No, but I had a good idea. A statue of Dionysus riding a tiger consumed the expanse of the foyer at the Winthrop Estate. Virginia used to pet the tiger each time she passed it. Right along the jugular vein.
“Because Dionysus rides the tiger.” I hitched a shoulder. The outstretched Tupperware stilted the awkward movement.
“No.” Nash pushed the container until it shotgunned to my chest, still squeezed between my palms. “Because the tiger cannot be tamed. The tiger rules the jungle, and only a god can worship the tiger properly. Your mother is an uncultured idiot, who mistook a tiger for a panther.” His scathing laughter tasted like candy against my lips as he leaned close. “Dionysus doesn’t ride a tiger. He rides a panther. The tiger is his sacred animal.”

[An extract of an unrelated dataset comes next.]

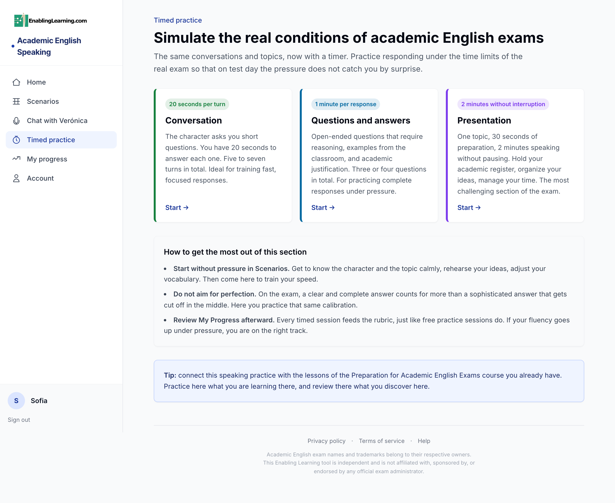
Task: Click the EnablingLearning.com logo
Action: 50,20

And gods worshipped sacred animals.
It’s why I’d chosen Durga as my username.
A goddess known as The Inaccessible.
The Invincible.
Her sacred animal is the tiger, and I wanted to feel sacred.
“What are you saying?” I asked, hoping Nash would give me an answer that would make me hate him more. I clung to the container, the only thing separating us.

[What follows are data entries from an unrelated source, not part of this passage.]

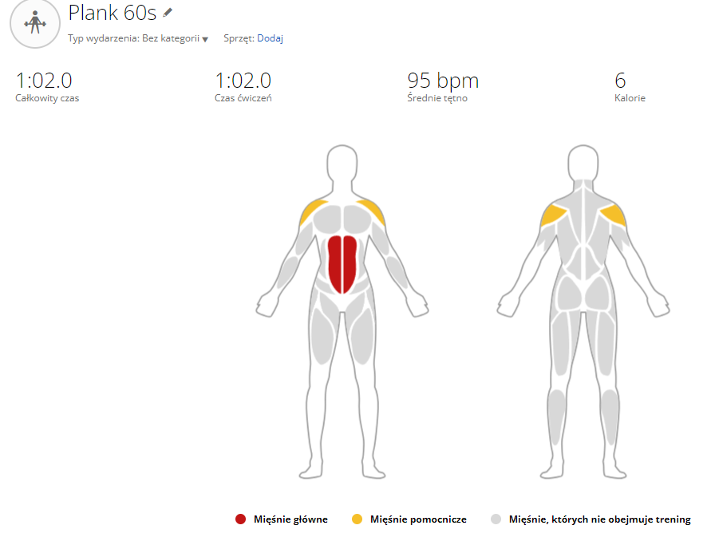The image size is (711, 537).
Task: Click the yellow right shoulder on front figure
Action: click(x=373, y=212)
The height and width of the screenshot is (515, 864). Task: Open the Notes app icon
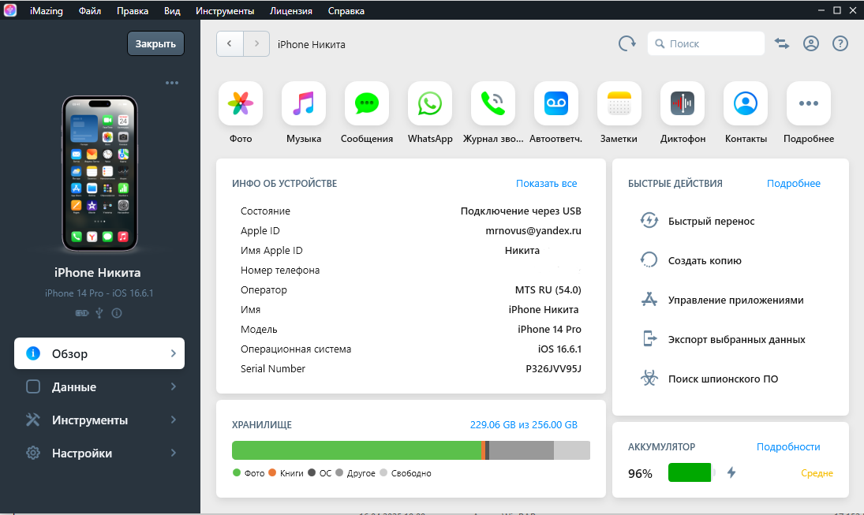(619, 103)
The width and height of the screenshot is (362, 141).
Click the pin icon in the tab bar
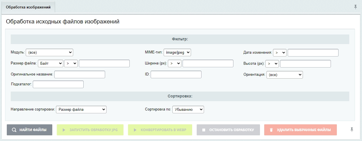[x=356, y=7]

His breath fanned my cheeks.
Actually, it also sounds fucking cute.
“I’m saying eat the cookies, Tiger.”
Saudade.
Sciamachy.
Thanatophobia.
Useless words.
Nothing could tamp my frustration.
“We need a centerpiece!” I waved a picture on my phone of a giant abstract monstrosity we had no budget for.
This had become my hill to die on.
Destined to perish from a wound in the shape of Chantilly’s indifference, and my tombstone had better be a damned centerpiece.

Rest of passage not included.